**SELECTED PASSAGE:**
* * * * * * * * *
R help - Oct 2008 - svm models in a loop

I want to train svm models on increasingly large training data subsets  
of some zrr as follows:

 > m <- sapply(1:5,function(i)  
svm(person_oid~.,data=zrr[1:100*i,]))    # (*)

However, when I inspect m[1], it literally shows

 > m[1]
[[1]]
svm(formula = person_oid ~ ., data = zrr[1:N, ])

-- as opposed to

 > m1 <- svm(person_oid~.,data=zrr[1:100,])
 > m1
 > m1

Call:
svm(formula = person_oid ~ ., data = zrr[1:100, ])
... -- actual parameters

How do I force actual model evaluation in (*) ?

Cheers,
Alexy

You need to use substitute() on the call.  Something like

sapply(1:5,function(i)
        eval(substitute(svm(person_oid ~ ., data=zrr[1:N,]), list(N=100*i))
        )
On Sun, 12 Oct 2008, Alexy Khrabrov wrote:
> I want to train svm models on increasingly large training data subsets of 
> some zrr as follows:
>
>> m <- sapply(1:5,function(i) svm(person_oid~.,data=zrr[1:100*i,]))
* * * * * * * * *
**RAW DATA:**
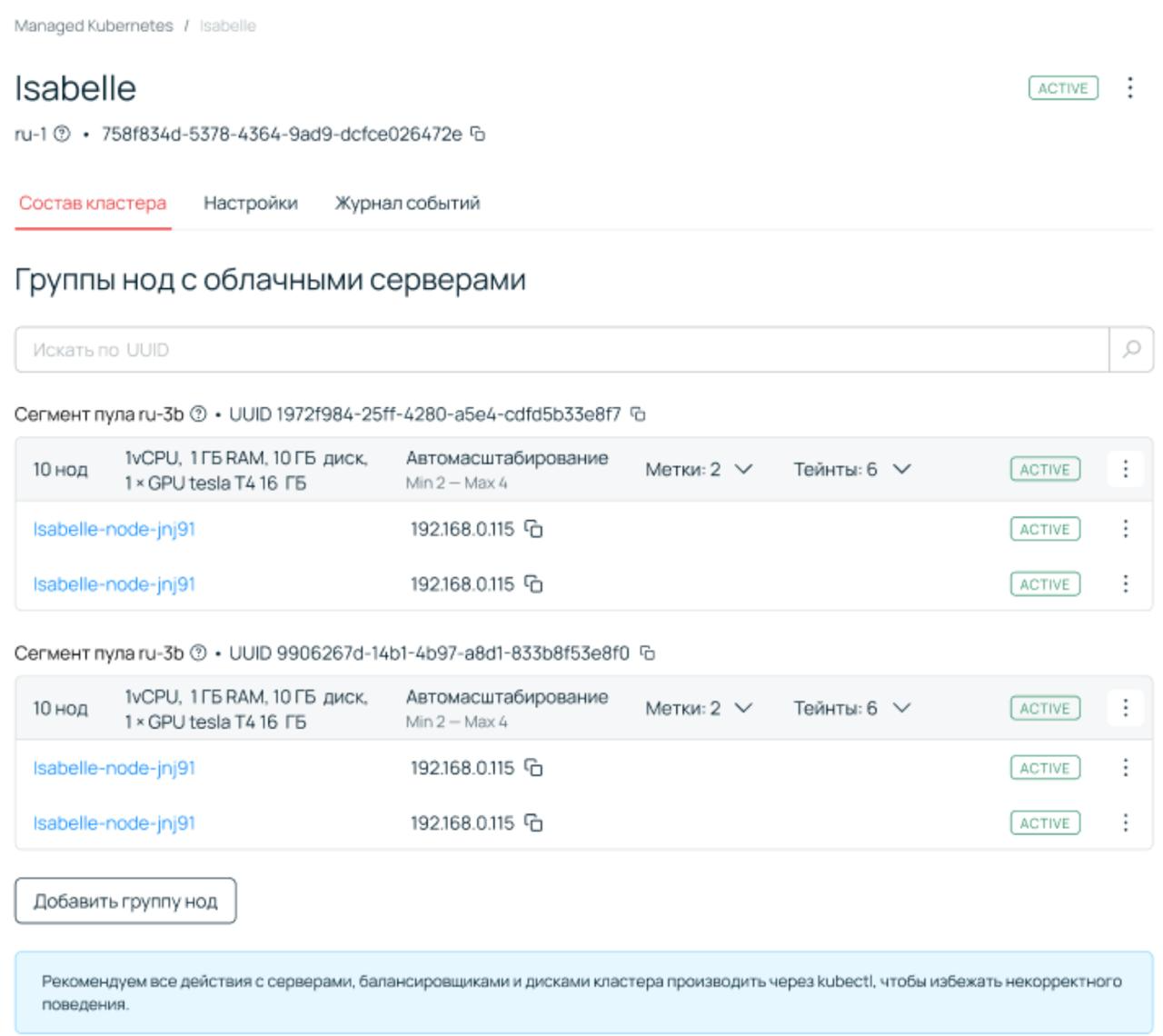The width and height of the screenshot is (1163, 1036).
Task: Copy node group UUID starting with 1972f984
Action: pyautogui.click(x=639, y=414)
* * * * * * * * *
**PROBLEM DESCRIPTION:** Please summarize the R help thread above in two sentences.

**THE ANSWER:** A poster wants to use sapply to train svm models on increasingly large subsets of zrr. Inspecting m[1] shows only the call with data = zrr[1:N, ] rather than the actual parameters shown when svm is run directly on zrr[1:100,], so the poster asks how to force actual model evaluation, and the reply recommends using substitute() on the call inside eval() with N set to 100*i.